Security & Compliance
• Design and enforce least-privilege IAM policies, IRSA (IAM Roles for Service Accounts), and service mesh security policies.
• Manage secrets using AWS Secrets Manager and Parameter Store, integrated with Kubernetes workloads.
• Implement network security using VPC security groups, NACLs, and Kubernetes Network Policies.
• Drive infrastructure security compliance, vulnerability remediation, and audit readiness.
Observability & Incident Response
• Build and maintain observability stacks using Prometheus, Grafana, and OpenTelemetry for metrics, logs, and distributed tracing.
• Define SLIs, SLOs, and alerting thresholds for production Kubernetes workloads.
• Lead incident response, root cause analysis (RCA), and post-mortem processes for infrastructure events.
• Implement auto-remediation for common failure patterns to improve MTTR.
Cost Optimization & Capacity Planning
• Continuously analyze AWS spend and implement right-sizing, reserved instance, and savings plan strategies.

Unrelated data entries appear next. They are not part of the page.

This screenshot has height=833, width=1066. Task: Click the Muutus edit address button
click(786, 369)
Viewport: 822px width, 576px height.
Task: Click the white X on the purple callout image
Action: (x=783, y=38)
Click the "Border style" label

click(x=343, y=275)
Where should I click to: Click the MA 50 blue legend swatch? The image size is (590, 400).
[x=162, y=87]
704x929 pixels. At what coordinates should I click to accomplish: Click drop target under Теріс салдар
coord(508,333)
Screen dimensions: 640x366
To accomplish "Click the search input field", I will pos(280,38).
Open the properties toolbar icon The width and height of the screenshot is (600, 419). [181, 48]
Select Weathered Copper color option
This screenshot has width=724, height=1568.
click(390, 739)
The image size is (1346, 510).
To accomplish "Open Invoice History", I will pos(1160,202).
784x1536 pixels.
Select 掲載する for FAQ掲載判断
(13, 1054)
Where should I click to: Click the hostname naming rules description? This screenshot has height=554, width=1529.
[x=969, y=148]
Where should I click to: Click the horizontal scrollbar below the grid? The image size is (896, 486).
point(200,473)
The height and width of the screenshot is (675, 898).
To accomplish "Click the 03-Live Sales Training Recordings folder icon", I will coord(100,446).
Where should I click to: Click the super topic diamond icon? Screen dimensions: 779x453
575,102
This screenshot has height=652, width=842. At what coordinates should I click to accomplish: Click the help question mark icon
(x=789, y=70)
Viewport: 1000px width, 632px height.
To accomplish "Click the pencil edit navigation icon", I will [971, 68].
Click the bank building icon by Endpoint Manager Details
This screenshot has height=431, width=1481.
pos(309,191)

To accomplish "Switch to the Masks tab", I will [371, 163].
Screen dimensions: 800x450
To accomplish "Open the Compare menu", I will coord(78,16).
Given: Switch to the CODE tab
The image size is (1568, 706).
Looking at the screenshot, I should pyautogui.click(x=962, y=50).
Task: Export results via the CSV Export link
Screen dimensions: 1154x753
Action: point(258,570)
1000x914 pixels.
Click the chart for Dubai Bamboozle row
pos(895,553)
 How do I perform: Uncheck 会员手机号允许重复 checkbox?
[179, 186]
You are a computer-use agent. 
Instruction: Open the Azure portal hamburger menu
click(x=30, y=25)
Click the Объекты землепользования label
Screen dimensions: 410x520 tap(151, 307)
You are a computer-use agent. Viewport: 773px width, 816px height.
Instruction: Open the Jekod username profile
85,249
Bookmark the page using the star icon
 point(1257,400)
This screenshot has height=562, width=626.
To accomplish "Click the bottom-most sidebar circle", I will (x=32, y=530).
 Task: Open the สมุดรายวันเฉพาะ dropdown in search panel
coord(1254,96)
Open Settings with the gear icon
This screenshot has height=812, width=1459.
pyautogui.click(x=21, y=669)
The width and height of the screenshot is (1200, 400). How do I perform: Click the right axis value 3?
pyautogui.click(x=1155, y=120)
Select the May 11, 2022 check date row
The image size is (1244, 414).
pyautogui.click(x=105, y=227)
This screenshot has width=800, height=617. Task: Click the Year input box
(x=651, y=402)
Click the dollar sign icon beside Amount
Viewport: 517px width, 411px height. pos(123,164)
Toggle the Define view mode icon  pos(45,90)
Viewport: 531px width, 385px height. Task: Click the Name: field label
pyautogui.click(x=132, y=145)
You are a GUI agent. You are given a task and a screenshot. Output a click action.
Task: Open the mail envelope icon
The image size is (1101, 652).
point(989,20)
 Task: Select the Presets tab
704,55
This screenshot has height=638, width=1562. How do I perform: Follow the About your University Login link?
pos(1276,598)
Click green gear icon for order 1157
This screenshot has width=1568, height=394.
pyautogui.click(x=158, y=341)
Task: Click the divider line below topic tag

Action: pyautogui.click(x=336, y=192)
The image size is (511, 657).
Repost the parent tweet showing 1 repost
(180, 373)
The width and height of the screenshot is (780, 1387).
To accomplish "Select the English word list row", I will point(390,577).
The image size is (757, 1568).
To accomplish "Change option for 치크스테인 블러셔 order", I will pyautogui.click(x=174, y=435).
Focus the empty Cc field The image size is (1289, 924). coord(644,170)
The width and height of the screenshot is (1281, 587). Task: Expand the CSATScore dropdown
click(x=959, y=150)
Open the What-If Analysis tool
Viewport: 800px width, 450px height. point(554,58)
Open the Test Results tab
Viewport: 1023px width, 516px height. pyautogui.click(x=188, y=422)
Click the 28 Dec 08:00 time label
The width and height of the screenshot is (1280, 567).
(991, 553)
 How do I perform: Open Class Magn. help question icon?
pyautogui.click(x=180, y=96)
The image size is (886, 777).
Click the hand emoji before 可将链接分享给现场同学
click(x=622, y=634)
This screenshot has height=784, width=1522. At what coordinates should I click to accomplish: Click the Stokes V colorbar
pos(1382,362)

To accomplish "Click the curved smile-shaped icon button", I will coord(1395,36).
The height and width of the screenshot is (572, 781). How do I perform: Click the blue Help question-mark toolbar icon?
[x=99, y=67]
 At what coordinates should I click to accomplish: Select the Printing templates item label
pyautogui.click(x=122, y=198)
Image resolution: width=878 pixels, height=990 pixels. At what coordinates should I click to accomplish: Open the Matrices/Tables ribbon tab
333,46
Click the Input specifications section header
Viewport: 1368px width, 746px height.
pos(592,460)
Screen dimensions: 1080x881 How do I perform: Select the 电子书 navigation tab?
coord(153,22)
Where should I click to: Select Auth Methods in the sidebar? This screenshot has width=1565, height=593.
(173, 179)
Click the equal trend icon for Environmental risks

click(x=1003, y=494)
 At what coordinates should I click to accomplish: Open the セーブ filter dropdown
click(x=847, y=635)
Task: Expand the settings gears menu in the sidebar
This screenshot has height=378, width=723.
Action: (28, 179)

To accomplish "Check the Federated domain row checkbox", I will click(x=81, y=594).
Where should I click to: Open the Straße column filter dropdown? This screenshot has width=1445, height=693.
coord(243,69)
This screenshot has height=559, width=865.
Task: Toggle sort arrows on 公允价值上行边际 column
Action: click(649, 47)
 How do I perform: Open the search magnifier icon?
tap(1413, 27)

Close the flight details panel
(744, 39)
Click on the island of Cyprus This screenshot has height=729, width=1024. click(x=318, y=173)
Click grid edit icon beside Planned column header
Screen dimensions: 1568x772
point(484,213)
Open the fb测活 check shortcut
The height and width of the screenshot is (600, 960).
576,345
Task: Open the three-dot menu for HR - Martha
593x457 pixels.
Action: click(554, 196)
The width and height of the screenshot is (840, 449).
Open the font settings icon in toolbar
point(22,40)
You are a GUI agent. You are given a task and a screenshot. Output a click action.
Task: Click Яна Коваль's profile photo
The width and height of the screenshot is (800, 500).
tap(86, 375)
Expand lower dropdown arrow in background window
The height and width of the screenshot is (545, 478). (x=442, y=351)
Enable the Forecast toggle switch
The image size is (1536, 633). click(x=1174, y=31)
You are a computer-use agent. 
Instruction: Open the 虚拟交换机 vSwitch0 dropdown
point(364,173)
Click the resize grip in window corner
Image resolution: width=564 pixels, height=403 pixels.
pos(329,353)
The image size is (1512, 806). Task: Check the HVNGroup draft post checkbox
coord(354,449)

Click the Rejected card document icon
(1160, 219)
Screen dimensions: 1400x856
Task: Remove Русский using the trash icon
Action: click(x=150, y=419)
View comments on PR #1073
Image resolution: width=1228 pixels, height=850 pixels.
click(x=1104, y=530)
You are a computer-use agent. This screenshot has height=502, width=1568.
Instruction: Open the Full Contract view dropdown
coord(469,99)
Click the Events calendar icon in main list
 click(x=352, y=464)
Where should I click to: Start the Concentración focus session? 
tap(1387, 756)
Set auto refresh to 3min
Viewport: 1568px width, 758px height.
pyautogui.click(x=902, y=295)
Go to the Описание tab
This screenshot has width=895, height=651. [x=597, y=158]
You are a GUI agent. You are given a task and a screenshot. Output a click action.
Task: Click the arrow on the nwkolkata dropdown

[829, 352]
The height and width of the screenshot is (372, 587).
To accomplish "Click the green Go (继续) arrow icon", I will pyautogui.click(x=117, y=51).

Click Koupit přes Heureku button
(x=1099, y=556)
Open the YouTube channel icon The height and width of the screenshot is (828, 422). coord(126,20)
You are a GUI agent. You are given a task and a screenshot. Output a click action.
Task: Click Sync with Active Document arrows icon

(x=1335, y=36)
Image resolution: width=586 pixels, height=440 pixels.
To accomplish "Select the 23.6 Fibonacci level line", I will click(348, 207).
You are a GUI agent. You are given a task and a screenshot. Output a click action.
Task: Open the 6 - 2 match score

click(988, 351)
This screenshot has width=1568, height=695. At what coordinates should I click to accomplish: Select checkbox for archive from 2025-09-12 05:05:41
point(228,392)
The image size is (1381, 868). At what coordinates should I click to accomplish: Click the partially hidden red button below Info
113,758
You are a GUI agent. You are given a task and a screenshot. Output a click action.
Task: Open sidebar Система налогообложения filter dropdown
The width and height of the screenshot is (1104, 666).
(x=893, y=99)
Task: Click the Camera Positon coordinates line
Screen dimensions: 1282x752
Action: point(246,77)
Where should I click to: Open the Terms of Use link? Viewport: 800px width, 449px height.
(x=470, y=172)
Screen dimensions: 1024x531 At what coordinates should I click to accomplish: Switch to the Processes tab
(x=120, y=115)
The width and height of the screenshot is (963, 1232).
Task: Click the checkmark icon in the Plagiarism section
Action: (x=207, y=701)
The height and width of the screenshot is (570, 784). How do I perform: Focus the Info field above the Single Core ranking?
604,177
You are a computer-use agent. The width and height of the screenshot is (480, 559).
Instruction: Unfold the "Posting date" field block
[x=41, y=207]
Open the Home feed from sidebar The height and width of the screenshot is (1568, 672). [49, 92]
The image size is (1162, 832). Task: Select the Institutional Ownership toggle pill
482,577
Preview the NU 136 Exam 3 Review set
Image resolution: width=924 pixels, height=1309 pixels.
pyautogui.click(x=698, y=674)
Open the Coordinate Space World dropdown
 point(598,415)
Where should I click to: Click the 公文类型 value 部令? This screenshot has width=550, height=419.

• Build cost attribution frameworks with tagging standards and chargeback models.
• Forecast capacity requirements based on business growth and workload patterns.
Collaboration & Mentorship
• Serve as the primary DevOps point of contact for product engineering teams, guiding infrastructure design decisions.
• Mentor junior and mid-level DevOps engineers, establishing best practices and runbook documentation.